Don’t key his car, kidnap his cat, or destroy his stuff. And never, ever do something that could land you in legal trouble. (If you share the lease, deal with it like responsible adults. Don’t lock him out.)

The thrill of revenge only feeds bitterness and hatred. You may have been deeply wronged, but “getting even” won’t heal any wounds. Forgive and move on. Carry your head high and spend your energy on people who deserve it.

4. Communicate. In any format.

You broke up last week, but you still “have thoughts” you want to process with the ex. You pick up your phone. Something makes you laugh on your way to work. Your first instinct? Text your ex about it. Don’t.

There will be times when it’s important to communicate with an ex. Maybe you need to return his things. Maybe you have to deal with a shared lease or pet custody. Resist the urge, however, to call or text whenever you would have when you were still dating.

Breakups create voids. Ask a close friend if you can call him/her every time you would usually reach out to your ex. Recruit a support system of friends and family to help you fill the time normally spent with a significant other.

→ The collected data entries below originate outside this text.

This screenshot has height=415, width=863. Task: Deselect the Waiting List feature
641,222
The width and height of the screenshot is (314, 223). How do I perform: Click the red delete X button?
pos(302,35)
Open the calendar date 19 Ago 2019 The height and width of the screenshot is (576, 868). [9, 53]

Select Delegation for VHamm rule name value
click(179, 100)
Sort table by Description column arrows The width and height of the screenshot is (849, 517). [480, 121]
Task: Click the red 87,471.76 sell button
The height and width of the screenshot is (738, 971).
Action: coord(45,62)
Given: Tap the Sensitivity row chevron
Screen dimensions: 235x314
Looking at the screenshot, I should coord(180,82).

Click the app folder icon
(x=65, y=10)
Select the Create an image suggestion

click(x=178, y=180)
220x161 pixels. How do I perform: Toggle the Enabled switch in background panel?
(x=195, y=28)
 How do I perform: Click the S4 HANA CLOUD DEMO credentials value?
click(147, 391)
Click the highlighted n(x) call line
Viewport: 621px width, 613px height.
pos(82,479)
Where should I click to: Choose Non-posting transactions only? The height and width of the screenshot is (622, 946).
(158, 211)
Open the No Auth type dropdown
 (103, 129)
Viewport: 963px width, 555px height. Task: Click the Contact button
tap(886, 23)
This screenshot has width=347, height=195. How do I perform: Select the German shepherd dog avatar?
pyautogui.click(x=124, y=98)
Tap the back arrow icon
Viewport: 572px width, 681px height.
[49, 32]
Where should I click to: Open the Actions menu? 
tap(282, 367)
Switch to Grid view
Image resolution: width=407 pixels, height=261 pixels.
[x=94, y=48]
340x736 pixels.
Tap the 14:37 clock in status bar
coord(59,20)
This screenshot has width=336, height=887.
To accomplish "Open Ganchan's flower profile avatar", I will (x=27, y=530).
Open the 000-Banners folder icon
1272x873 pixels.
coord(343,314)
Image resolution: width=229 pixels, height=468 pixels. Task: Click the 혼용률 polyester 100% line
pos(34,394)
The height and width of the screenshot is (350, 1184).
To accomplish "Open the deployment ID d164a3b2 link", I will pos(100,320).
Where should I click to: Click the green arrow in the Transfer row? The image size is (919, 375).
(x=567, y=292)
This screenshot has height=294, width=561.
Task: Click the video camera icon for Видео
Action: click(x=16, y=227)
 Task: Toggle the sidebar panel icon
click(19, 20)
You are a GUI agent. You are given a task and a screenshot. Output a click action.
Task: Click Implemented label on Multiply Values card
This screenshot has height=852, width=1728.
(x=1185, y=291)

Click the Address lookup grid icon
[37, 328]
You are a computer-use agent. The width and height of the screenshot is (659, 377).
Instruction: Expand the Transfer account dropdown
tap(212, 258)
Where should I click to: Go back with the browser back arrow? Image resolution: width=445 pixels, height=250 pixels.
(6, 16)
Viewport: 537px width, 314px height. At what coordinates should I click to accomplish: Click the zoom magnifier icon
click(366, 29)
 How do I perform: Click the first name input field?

Many people feel lost after a breakup; not because they miss their ex, but because so many of their daily habits once revolved around someone else. Give yourself some time to adapt to single life.

Related: 10 Ways How Staying Friends With An Ex Can Get You In Trouble

5. Beg for reconciliation.

Yes, dogs can get away with begging. But you can’t. Maybe you don’t understand why it ended. Maybe you think it ended for the wrong reasons. Maybe you’d just rather be in a bad relationship than be in no relationship at all. Instead of clinging to lost hope, find a wise friend who can help you walk through the reasons why you’re having a hard time letting go.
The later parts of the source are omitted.